You can do something similar to omit the 1st parameter from the method’s where clause, but it must be made clear there is a type parameter there rather than some other type from the global scope: mymethod(x::Foo{Ai, B} where Ai) where {B}. Ai will not be available as a variable in the method body, it’s limited to the parametric type expression.
_ is just a variable, not some placeholder token, and all-underscore variables are intended solely for throwaway assignments, so they can only show up on the left hand side of =. If you replaced it with a variable Ai, you’d hit an undefined variable error because Ai isn’t assigned in the outer scope or specified in a where clause.
Worth pointing out that despite looking like the parameter must be a type, <:Any doesn’t actually check for subtyping, so this will also work for types (not Foo) with type parameters that are not types.

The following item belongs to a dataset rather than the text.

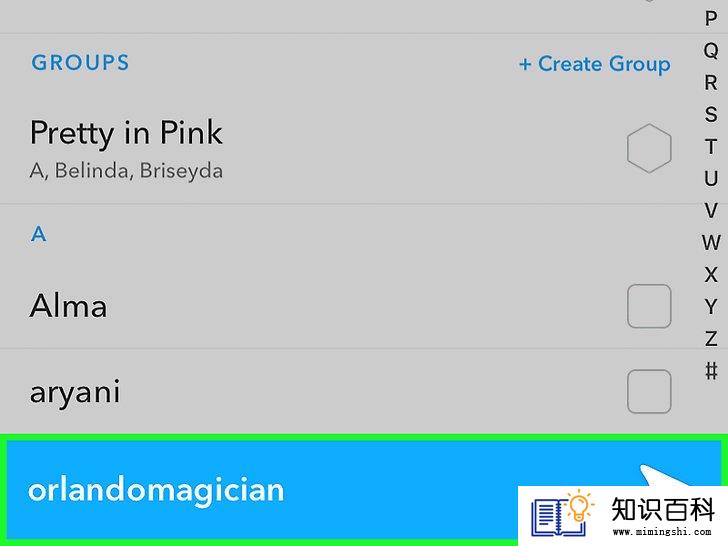Jump to letter V in index
The width and height of the screenshot is (728, 546).
click(x=710, y=210)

julia> Val{<:Any} == (Val{T} where {T<:Any}) == Val{T} where T
true
julia> 1<:Any
ERROR: TypeError: in <:, expected Type, got a value of type Int64
...
julia> Val{1} <: Val{<:Any} # 1<:Any is not checked
true
julia> Val{1} <: Val{<:Number} # 1<:Number is checked
false
Maybe, but it can’t be changed without breaking working code. Since it is here to stay in v1.x, might as well leverage it for using a where clause shorthand to its fullest.
Not that it matters for the thread, but my actual preference is putting only names in the parameter clause (Vector{T} where T<:Number instead of Vector{<:Number}) and avoiding nested where clauses (where {S,T<:S} instead of where T<:S where S) to mirror the syntax of structs. I’m not above writing unused method parameters to save writing where clauses for individual arguments; f(::Array{<:Any, N}) where N is not a different method from f(::Array{T, N}) where {T,N} and the extra method parameter doesn’t affect compilation. OP may have a different preference and Foo{<:Any,B} seems as brief of an individual where clause without introducing ambiguity.
If it’s a bug — if it’s an undocumented behavior that violates the documented behavior of <: — then any code that relies on it is broken, and it can be freely changed in 1.x.
I see someone linked an existing closed issue that recently still had active debate
I wouldn’t be against introducing :: as constraints for non-type type parameters, then a similar shorthand ::Any could replace <:Any, even for types. I’d prefer isa over :: because isa and <: are also operations that return true or false, but since <: isn’t behaving like that in where clauses, I wouldn’t be much uncomfortable with :: also behaving differently there.